The Lakeshore Foundation team has created shirts with the words “fire hazard” to fundraise for future basketball tournaments.

Parents of a youth basketball team say they were turned away from a Murfreesboro [Tennessee] restaurant over the weekend, despite the establishment being mostly empty.

The team of seven players — aged 7 to 14 — showed up with their families at Bad Daddy’s Burger Bar around 4:30 p.m. on Saturday, but were allegedly told by staff that their group of 27 couldn’t be seated.

Erica Bowen, whose daughter is on the Birmingham-based Lakeshore Foundation team, said they were told they presented a fire hazard.

“There was no doubting, every player there knew that we could not eat there and that we were asked to leave,” Bowen said. “So when my daughter asked me about why we could not eat there, for the first time I had to explain, that it’s that they were scared of so many wheelchairs, and that’s kind of how I explained it to her.”

The Lakeshore Foundation team was in town for a basketball tournament hosted by ABLE Youth and its Executive Director, Amy Saffell. The ABLE Youth organization — which relies on donations — uses athletics to motivate children who are in wheelchairs.

After Saturday’s incident at the restaurant, Saffell said she filed a formal Americans with Disabilities Act (ADA) complaint with the Department of Justice Civil Rights Division on behalf of the team.

“Of course I want this establishment to change their ways, I think that would be wonderful, but I also want just further understanding of what people with disabilities go through, so maybe in the future other establishments won’t make the same mistakes,” Saffell said.

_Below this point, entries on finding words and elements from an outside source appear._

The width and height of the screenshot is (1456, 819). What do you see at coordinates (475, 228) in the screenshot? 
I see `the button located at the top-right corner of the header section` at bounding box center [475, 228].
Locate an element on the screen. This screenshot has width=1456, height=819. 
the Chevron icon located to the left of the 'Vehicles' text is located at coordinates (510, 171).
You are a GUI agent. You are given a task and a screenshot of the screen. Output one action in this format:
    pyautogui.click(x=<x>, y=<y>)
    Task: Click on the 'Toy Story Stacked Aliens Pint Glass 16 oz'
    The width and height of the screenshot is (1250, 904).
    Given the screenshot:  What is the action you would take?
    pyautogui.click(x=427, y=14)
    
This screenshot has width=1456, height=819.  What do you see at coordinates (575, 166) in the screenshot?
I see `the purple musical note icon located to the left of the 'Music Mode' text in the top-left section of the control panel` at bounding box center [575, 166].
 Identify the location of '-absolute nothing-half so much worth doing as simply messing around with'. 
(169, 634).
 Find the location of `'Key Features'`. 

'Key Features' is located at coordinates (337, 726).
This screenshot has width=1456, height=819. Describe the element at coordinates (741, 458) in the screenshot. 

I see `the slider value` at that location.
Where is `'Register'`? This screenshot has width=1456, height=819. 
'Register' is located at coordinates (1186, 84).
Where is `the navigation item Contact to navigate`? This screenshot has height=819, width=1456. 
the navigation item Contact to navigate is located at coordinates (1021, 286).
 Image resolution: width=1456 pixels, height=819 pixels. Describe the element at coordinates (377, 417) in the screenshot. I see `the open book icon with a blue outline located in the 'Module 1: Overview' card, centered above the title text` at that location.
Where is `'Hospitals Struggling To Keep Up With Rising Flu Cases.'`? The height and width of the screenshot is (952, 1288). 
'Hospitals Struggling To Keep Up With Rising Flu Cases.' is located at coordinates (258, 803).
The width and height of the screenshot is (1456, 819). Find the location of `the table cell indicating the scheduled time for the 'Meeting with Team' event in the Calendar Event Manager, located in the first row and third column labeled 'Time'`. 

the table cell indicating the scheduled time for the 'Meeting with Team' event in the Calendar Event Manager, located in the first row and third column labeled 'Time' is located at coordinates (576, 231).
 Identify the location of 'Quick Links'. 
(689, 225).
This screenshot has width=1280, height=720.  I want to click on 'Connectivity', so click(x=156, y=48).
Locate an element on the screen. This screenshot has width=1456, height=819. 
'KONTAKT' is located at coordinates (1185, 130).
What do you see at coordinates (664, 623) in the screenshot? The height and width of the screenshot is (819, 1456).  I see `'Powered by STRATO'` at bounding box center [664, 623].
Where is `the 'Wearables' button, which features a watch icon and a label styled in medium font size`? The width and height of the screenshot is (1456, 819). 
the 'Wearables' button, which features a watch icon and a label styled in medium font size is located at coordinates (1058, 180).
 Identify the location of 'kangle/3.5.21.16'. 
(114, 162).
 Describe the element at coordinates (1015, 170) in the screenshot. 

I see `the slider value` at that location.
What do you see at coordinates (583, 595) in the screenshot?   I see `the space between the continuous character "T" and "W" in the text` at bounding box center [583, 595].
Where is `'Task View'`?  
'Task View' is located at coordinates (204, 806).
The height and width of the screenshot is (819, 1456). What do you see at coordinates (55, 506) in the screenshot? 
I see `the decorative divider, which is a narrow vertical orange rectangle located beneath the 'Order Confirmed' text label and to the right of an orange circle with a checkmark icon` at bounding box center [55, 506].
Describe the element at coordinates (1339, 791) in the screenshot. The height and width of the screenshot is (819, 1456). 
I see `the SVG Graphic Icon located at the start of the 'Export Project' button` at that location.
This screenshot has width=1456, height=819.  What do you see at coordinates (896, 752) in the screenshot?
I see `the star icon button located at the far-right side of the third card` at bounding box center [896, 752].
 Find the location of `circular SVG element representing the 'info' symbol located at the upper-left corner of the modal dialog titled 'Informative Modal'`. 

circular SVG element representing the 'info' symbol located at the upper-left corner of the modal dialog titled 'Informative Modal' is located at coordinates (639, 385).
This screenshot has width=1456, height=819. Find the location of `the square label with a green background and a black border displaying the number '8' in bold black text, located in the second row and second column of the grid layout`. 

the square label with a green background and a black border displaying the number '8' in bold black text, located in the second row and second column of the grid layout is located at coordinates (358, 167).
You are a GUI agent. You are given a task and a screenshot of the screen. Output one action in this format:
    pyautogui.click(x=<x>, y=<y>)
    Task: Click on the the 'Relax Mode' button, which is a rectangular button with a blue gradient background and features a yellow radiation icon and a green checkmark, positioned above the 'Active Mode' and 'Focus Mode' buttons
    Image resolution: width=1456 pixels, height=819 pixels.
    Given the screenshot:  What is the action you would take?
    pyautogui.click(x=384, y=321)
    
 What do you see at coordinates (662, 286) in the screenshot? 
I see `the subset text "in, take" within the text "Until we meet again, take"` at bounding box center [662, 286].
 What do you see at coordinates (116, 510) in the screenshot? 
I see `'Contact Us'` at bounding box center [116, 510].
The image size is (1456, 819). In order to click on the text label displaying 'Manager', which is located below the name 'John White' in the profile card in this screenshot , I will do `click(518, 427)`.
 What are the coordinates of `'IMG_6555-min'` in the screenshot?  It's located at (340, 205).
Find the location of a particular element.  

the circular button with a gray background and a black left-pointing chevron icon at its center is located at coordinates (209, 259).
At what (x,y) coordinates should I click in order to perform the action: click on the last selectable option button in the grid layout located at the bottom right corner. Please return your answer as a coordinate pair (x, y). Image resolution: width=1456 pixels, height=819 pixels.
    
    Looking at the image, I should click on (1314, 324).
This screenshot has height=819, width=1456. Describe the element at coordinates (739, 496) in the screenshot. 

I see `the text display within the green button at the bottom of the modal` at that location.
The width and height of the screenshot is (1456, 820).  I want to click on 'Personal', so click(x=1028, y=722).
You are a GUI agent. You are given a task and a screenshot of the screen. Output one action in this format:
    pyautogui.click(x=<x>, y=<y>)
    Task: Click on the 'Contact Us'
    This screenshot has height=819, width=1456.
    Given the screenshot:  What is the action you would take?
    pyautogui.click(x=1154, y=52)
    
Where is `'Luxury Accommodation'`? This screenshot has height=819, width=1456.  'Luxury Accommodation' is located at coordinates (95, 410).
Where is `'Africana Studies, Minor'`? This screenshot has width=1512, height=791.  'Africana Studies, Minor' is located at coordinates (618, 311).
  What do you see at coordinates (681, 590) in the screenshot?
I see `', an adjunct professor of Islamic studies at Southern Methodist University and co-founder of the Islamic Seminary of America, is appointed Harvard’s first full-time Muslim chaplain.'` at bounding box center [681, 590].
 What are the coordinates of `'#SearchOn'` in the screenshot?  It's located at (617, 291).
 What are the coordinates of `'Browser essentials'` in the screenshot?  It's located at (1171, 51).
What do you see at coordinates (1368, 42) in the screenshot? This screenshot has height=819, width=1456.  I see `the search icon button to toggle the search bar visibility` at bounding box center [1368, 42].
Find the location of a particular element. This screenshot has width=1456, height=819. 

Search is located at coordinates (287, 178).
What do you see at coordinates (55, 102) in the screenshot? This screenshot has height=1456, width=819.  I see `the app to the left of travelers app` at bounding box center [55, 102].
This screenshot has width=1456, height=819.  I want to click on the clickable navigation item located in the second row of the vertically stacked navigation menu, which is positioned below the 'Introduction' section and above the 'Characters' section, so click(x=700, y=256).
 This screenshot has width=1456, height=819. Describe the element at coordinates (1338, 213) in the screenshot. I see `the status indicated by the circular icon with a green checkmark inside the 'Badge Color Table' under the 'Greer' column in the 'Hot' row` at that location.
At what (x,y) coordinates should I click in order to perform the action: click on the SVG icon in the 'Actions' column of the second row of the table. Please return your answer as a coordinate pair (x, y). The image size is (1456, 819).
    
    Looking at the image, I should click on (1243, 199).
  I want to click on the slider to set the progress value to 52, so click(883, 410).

The basketball team and their families ended up eating dinner at a different Murfreesboro restaurant, Bowen said.

Bad Daddy’s Burger Bar apologized about the incident in a statement from the CEO of Good Times Restaurants, Ryan Zink, which reads:

“On Saturday the Lakeshore Foundation Basketball Team and their families came to our restaurant to celebrate their tournament and enjoy a meal together. We tried to accommodate their desire to be seated together and served at the same time. We missed had some missteps in the process. That’s on us and we apologize for not delivering on the service and experience expectation that brought them to Bad Daddy’s. We extend our sincere apology to each member of the team and their families. We would like to make this right for them and will work with the team to do so. We also see this as a teaching moment for our staff and we will strive to do better.”

Disability advocates like Kasondra Farmer with Empower Tennessee said the incident points to the importance of the protections afforded to people with disabilities in the ADA.

“I was stunned, as somebody who has been a [disability] advocate here in Tennessee since I was three,” Farmer said. “It breaks my heart, we’re 34 years after the passing of the ADA and you would hope no child, no adult would have to experience these things anymore. I would want these kids to know there are adults who have been fighting for them, and are alongside them and will continue to do so.”